Stored data
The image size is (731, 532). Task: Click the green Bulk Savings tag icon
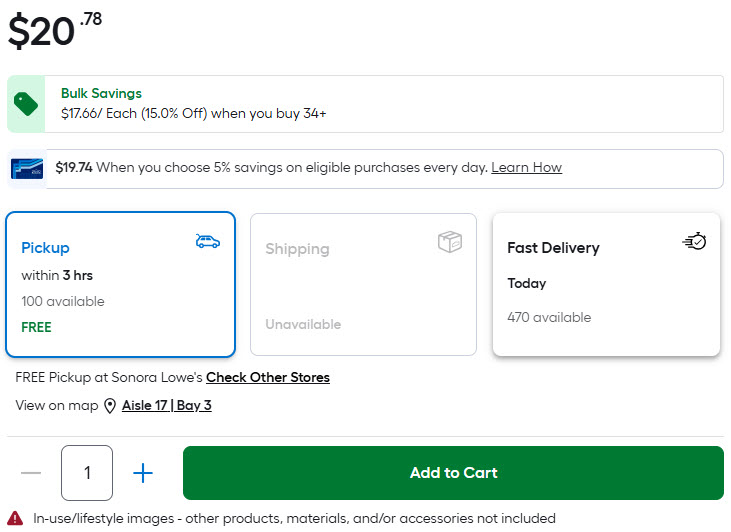(x=26, y=104)

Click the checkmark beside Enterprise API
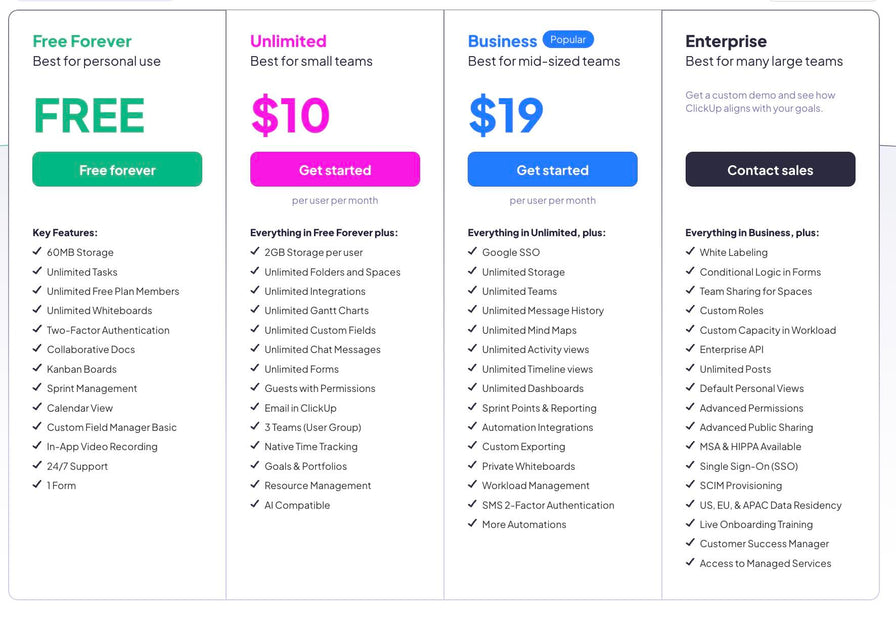click(x=691, y=349)
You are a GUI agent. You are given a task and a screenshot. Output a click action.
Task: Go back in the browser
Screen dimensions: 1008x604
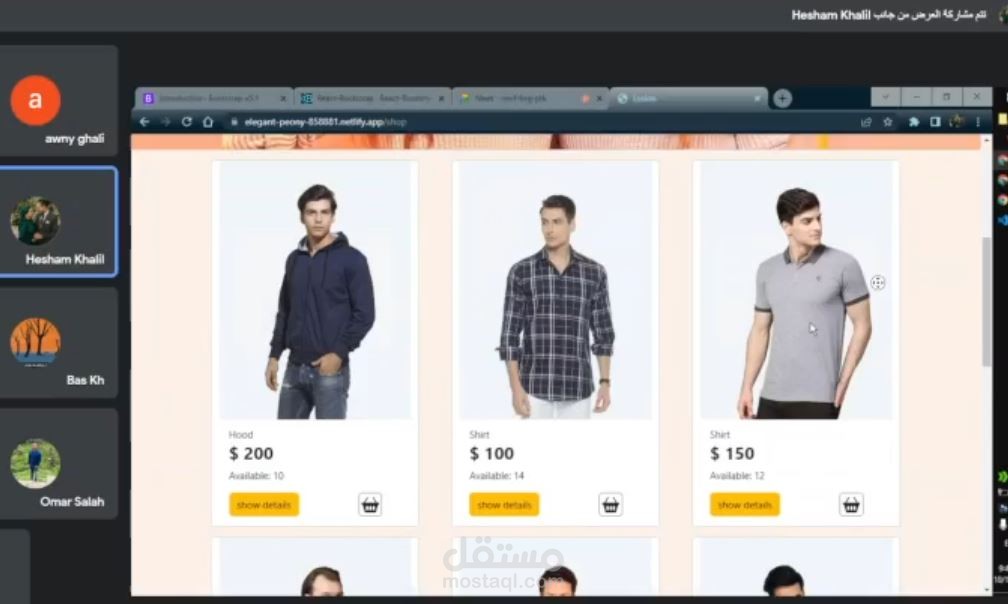click(x=145, y=121)
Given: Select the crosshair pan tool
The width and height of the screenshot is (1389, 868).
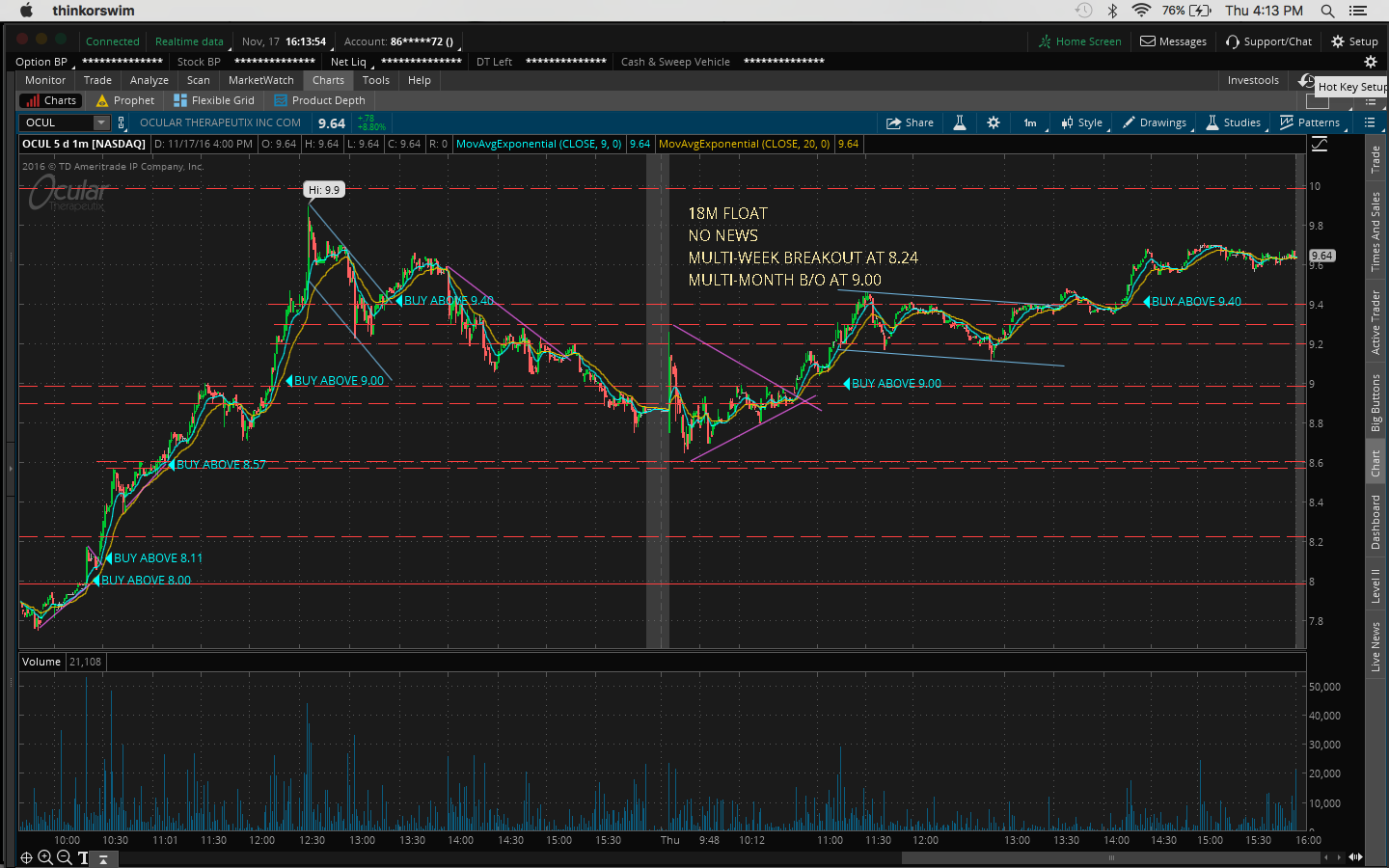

### Directions for this task
Identify the lines above with the word "screenshot". Copy them.

### Task solution
You are a GUI agent. You are given a task and a screenshot. Output a click action.
The width and height of the screenshot is (1389, 868).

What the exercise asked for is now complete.